The validation with tonsils from infected herds showed that the IMS technique is significantly more sensitive than the standard procedure. In addition, nonselective medium can be used and subculture of colonies consumes little time since the number of contaminants per plate is considerably lower with the IMS technique. Results showed that herds with clinical disease due to S. suis present a very high prevalence of the concerned serotype (100 and 77% of the positive animals in serotype 1/2- and 2-infected herds, respectively). The reported prevalence of carrier animals in the S. suis serotype 2-infected herd would have been significantly lower if only the standard procedure (9%) instead of the IMS technique (76%) had been used. The relatively low prevalence of the heterologous serotype (for example, that of serotype 2 in the serotype 1/2-affected herd) should not be taken into consideration, since the high prevalence of the target serotype probably prevented the isolation of its counterpart by the IMS technique, as mentioned before.

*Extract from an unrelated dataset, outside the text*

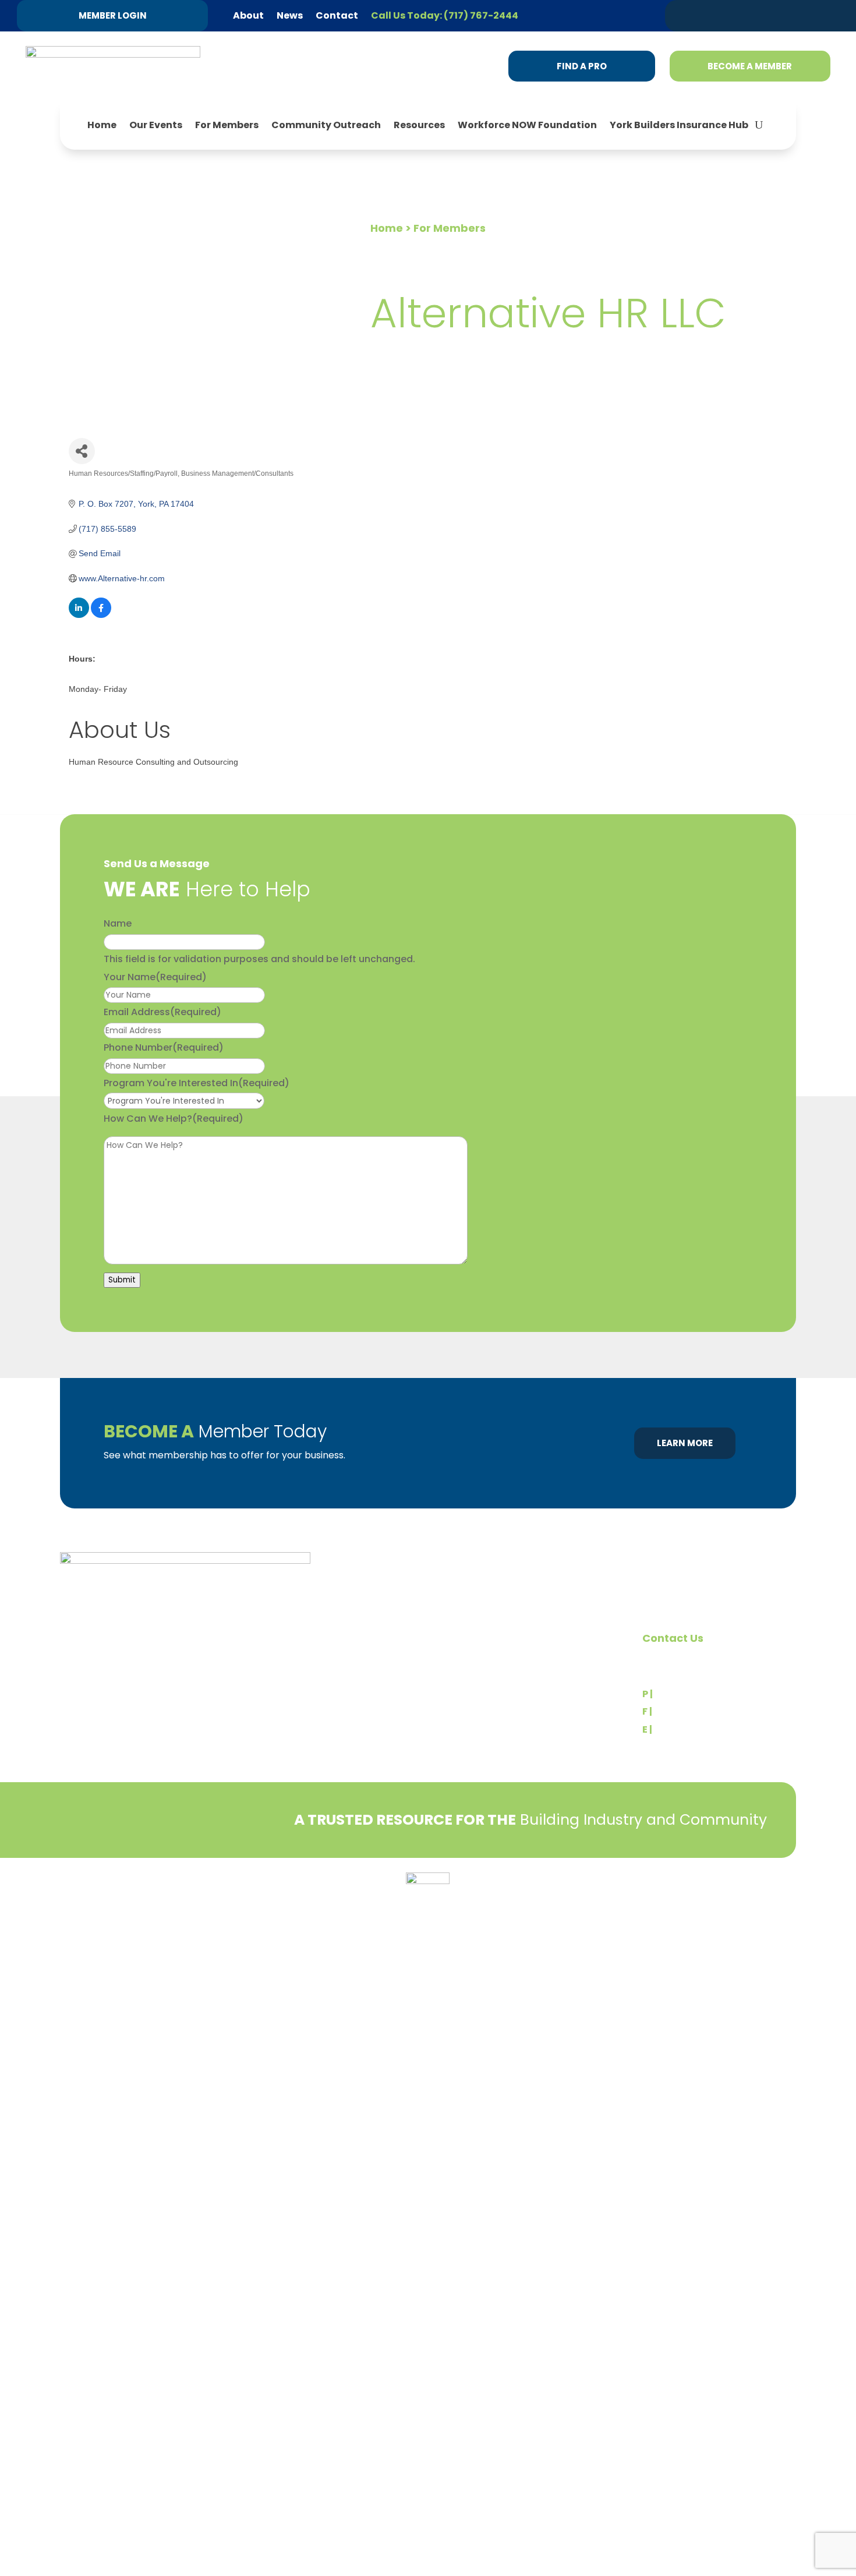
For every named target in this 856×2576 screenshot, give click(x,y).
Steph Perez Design (751, 1894)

In another study and using the same IMS technique, the prevalence of serotype 2 strains in a herd without a history of clinical cases due to this serotype was 30% (unpublished data).

One of the main concerns in modern swine production is to possess reliable tools for the detection of specific infectious agents to prevent their entry into a naive herd through the introduction of carrier animals. Lack of these reliable methods for important S. suis serotypes led researchers to get contradictory results. For example, pathogenic S. suis was first considered to spread only horizontally among nursery pigs, with no evidence of vertical transmission (12). However, vertical transmission of the infection has recently been reported (1, 19). The IMS technique developed in this study will allow more reliable epidemiological studies of colonization by and transmission of this pathogen. Moreover, viable bacteria are recovered with this technique, which may also facilitate testing of antimicrobial sensitivity and virulence, as well as molecular epidemiological studies. It would also be possible to adapt the technique to the recovery of other important serotypes of S. suis by changing only the specificity of the antibody used.